What is needed — Copy the blog post about the dance performance from "Friday, February 26, 2010" to "Group at BAM.", replacing "evening" with "night".
---------- Quoted text
Showing posts with label books. Show all posts
Showing posts with label books. Show all posts

Friday, February 26, 2010

a dance like clockwork honey

It is an interesting experience to watch a performance

and be continually flooded throughout the viewing with other

images and thoughts it conjures in ones mind. I felt that way

this evening, watching the Mark Morris Dance Group at BAM.

Accompanied by a few stragglers running from the train though

the slush coming out of the sky, I was temporarily seated in the

back of the orchestra for the first piece, Behemoth. Being level

with the dancers for this part was ideal, to see the patterns, the

repeats, the prints in the space made with their bodies and

limbs. On all of their costumes, marigold and kelly greens,

each one had a little piece of mirror on their chest and they

would twist and one would hit the light and make little shadows

and sparks all over the room. It was clever and at first you think,

is that someone’s watch reflecting, what is going on? But, when

you realize it is the dancers and its part of their movements, it

brings a quiet smile.


I was thinking about Atomic City, a beautiful, thoughtful show with

acrobats that my brilliantly talented previous roommate, Aidan

performed in. It reminded me of the movements in that show. I

loved that about Behemoth, the repetitions of their playful, silly

movements, flopping feet like fish, the zigzag twisting with fingers

and to witness the reverb of these motions. The silence and space

in between become motions in another thought, in itself.


A scene started with five bodies, lying slightly to the side, feet facing

us. I immediately thought of one of my favourite passages in Albert

Camus' A Happy Death, where Patrice and his companions are at

the house on the top of the world in Algiers, sunning themselves until

they melt with pleasure. The cats are mentioned in this section of the

book, being lazy, carnal creatures and then some of the dancers were

stretching long and crawling across the stage, seemingly worshiping

the warmth of something and slowly scampering to reach it.


I started to think about those old wristwatches where you can see all

the springs and gears and everything is turning and it has its place but

there does appear to be a randomness about it. The dance felt like this,

but as if there was honey between the gears, making some motions in

between a flux.
--------------------
---------- Supplied information
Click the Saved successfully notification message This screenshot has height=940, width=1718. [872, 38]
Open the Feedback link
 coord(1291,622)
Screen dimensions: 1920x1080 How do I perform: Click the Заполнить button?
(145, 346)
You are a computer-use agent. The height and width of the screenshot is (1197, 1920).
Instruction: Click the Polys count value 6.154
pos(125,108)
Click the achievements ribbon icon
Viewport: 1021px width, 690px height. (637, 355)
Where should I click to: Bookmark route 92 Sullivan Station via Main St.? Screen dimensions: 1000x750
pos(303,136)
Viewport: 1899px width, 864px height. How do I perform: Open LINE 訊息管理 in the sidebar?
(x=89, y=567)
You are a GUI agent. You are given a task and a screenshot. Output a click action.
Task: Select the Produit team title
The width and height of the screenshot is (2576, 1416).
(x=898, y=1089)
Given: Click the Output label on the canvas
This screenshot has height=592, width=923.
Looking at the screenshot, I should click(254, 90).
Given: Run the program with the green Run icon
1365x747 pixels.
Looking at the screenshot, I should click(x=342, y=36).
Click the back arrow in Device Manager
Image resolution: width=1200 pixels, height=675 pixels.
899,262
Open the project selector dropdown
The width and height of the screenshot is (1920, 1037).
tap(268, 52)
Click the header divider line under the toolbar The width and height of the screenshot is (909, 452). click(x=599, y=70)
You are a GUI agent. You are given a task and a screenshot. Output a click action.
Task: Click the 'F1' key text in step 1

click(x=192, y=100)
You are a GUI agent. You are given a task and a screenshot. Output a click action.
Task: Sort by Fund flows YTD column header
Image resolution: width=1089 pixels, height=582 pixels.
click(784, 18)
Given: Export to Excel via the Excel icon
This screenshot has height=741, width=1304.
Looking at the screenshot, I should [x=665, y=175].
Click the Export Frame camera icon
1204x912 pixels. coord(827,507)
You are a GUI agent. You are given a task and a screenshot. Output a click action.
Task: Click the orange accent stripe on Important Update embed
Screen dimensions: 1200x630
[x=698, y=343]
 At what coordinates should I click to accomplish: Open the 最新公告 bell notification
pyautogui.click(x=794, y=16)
--------------------
Final answer —
Friday, February 26, 2010

a dance like clockwork honey

It is an interesting experience to watch a performance

and be continually flooded throughout the viewing with other

images and thoughts it conjures in ones mind. I felt that way

this night, watching the Mark Morris Dance Group at BAM.